Motsoeneng previously issued a decree that the SABC should broadcast a 70% quota of positive news in its bulletins, irrespective of what is actually happening in the country.

Recently, Motsoeneng banned coverage of violent protest action on television news bulletins. Journalists who questioned this decision were suspended, sparking a backlash from the media fraternity and media freedom institutions.

This has not altered Motsoeneng’s swagger. He believes himself to be invincible and is dismissive of whatever criticism comes his way.

Following the sudden resignation of the acting group chief executive officer, Jimi Matthews, Motsoeneng waved off suggestions of a crisis at the SABC.

“Just because one or two people cough here, it does not mean we are all sick. All is well here at the SABC; we are not all sick,” he said at a media briefing last week.

He was even more dismissive of criticism of the SABC’s new editorial policy of censoring negative news and violent protests.
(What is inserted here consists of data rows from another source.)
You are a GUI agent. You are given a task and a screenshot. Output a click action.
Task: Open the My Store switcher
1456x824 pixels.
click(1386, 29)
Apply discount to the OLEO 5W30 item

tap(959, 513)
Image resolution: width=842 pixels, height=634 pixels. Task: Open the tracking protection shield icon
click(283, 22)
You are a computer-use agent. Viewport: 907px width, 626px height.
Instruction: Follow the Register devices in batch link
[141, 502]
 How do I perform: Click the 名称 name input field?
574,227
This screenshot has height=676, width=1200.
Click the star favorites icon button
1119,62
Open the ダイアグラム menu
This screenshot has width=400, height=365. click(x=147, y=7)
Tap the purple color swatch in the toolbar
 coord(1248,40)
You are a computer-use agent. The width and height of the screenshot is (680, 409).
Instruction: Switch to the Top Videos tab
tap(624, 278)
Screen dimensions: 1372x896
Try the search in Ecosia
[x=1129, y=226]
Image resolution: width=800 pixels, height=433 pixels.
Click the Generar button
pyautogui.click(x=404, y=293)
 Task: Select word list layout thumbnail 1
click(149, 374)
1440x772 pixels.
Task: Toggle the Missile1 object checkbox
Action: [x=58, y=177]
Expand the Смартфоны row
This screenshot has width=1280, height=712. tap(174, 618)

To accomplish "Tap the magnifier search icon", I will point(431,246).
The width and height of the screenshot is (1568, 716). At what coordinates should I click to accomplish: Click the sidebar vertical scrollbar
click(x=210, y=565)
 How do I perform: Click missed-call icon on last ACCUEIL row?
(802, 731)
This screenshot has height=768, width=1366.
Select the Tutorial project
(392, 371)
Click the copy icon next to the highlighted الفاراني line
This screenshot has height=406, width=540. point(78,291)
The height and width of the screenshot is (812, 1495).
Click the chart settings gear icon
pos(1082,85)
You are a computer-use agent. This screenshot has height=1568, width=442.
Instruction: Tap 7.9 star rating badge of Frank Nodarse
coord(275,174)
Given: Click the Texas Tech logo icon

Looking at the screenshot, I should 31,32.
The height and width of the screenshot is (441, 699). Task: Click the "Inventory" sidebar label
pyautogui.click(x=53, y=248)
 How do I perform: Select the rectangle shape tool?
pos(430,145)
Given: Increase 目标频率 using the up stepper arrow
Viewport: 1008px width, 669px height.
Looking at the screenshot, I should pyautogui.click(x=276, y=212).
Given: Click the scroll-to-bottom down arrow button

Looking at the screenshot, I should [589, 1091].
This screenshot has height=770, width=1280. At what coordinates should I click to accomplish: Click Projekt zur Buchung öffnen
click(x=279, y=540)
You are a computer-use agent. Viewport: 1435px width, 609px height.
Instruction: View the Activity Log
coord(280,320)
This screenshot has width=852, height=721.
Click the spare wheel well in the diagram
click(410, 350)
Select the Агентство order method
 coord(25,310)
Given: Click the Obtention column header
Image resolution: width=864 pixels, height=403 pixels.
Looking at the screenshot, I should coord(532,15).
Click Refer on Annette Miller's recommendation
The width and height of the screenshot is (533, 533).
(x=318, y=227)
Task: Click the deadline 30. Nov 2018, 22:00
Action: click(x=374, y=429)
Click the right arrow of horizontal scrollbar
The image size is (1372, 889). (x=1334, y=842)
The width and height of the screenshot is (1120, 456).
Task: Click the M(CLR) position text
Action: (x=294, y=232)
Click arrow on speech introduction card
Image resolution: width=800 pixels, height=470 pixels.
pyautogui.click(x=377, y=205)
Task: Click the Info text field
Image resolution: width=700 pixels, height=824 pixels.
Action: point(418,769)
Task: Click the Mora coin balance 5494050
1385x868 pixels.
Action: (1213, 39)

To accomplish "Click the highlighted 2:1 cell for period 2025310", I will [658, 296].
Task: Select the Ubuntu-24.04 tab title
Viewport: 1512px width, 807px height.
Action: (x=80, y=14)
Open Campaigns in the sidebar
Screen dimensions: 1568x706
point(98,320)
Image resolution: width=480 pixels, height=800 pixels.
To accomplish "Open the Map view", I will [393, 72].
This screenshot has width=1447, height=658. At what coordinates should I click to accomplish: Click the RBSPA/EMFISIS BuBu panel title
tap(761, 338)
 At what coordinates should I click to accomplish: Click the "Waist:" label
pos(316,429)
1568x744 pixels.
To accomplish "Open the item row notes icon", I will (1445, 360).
“What is this censorship thing? It is English so I don’t know it. There is no censorship here.”

Motsoeneng clearly undermines the public’s intelligence and is blinded by his own egotism.

There are few people who would have the audacity to retain an in-house choir, at a cost of close to R4 million a year, to sing praise songs about themselves.

His pomposity knows no bounds. South Africans once had to watch a group of religious leaders praying over Motsoeneng on all the television news bulletins of the day. How is this news?

In one of his most bizarre acts of vanity, Motsoeneng said he wanted SABC camera operators to be retrained as they “make him look shorter than he really is”.

Motsoeneng has been given free reign at the SABC for far too long, supposedly because he has high-level political protection. After allowing Motsoeneng to run the public broadcaster like a feudal lord, the ANC finally spoke up this week. ANC chief whip and chairperson of the party’s communication’s subcommittee Jackson Mthembu lashed out at the decision to censor the news and the poor leadership at the SABC.

“I can assure you, at the highest managerial level we are lacking. That is why we keep on moving from one crisis to another,” Mthembu said. “Truth be told, we are not happy at the expertise the SABC has at the highest level.

“You need to ensure that we have people who know how to run an institution as big as the SABC. You can’t bring any Tom, Dick or Harry to run the SABC.”

The SABC board hit back at the ANC, disputing that the management is not adequately educated, skilled and experienced to run the public broadcaster.

This is despite it being proven that Motsoeneng does not even possess a matric certificate.

The situation at the SABC is no different from other state-owned companies that are moribund through bad leadership. Motsoeneng was left to his own devices for far too long and allowed to fashion the SABC like his own kingdom.

Those who have only woken now to the fact that a megalomaniac is in charge of the public broadcaster will battle to dislodge him.

• Ranjeni Munusamy is a political journalist and commentator for the Daily Maverick.